Work task -> Go through the records, and copy each line in which the string "will" is present.

Stored records ->

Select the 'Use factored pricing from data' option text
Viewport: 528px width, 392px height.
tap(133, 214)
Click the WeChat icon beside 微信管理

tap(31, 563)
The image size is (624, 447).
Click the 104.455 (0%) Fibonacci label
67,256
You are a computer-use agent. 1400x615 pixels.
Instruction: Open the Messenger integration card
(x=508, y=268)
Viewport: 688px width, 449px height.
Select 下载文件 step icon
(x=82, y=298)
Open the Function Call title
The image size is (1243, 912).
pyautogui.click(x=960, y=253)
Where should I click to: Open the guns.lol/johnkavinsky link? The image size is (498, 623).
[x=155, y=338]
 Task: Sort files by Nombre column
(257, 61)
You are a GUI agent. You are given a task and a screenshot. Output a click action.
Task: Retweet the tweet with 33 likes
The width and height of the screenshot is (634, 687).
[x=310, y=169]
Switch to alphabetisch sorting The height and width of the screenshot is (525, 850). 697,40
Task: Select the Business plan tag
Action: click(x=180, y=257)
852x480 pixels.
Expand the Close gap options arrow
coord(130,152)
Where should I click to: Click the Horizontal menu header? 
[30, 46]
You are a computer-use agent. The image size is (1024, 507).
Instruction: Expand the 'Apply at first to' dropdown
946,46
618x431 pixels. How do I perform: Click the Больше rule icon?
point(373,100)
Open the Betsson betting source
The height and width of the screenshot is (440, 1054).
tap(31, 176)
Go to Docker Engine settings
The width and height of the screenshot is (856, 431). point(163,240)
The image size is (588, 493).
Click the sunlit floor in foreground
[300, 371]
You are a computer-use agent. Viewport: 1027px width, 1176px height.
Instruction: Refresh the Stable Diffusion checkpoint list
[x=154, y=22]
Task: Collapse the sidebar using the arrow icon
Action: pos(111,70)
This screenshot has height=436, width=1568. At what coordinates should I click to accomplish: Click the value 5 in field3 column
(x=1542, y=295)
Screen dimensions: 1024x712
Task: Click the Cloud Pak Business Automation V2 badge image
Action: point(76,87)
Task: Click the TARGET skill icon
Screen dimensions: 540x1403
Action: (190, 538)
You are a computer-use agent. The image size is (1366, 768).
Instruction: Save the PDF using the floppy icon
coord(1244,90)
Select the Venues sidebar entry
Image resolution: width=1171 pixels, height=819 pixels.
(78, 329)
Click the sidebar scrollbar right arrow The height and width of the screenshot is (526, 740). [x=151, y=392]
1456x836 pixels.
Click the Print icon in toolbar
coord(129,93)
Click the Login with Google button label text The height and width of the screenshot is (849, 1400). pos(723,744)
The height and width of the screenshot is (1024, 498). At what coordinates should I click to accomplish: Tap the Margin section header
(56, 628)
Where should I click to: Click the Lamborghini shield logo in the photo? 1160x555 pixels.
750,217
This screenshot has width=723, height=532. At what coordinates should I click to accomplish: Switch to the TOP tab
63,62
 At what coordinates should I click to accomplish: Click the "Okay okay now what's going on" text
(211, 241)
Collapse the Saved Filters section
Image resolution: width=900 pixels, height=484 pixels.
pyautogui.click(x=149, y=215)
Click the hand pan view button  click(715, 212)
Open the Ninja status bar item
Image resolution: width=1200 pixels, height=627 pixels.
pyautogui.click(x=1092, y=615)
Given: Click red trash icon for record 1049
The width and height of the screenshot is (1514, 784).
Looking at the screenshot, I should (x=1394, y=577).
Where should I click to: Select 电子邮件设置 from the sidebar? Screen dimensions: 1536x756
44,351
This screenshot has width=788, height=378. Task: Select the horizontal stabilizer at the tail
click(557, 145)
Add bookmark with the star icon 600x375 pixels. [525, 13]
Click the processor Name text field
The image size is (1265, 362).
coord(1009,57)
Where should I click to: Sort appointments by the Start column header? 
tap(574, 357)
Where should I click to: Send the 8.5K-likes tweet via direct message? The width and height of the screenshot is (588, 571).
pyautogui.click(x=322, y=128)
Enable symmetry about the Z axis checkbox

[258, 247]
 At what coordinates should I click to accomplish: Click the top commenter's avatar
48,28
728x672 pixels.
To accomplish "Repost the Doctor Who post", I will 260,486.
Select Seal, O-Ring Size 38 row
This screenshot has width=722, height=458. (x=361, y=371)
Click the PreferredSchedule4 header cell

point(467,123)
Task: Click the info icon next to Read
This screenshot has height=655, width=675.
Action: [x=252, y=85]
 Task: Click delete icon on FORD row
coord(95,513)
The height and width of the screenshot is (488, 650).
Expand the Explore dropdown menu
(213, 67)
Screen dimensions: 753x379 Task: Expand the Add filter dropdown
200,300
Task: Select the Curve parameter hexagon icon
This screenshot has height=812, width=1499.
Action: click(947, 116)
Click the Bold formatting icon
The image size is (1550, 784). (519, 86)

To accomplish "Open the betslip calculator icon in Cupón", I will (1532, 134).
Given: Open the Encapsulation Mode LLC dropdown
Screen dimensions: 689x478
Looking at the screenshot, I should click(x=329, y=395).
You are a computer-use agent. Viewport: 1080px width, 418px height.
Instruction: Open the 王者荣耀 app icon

Solved exercise ->
To accomplish "Repost the Doctor Who post", I will 260,486.
To accomplish "Open the betslip calculator icon in Cupón", I will (1532, 134).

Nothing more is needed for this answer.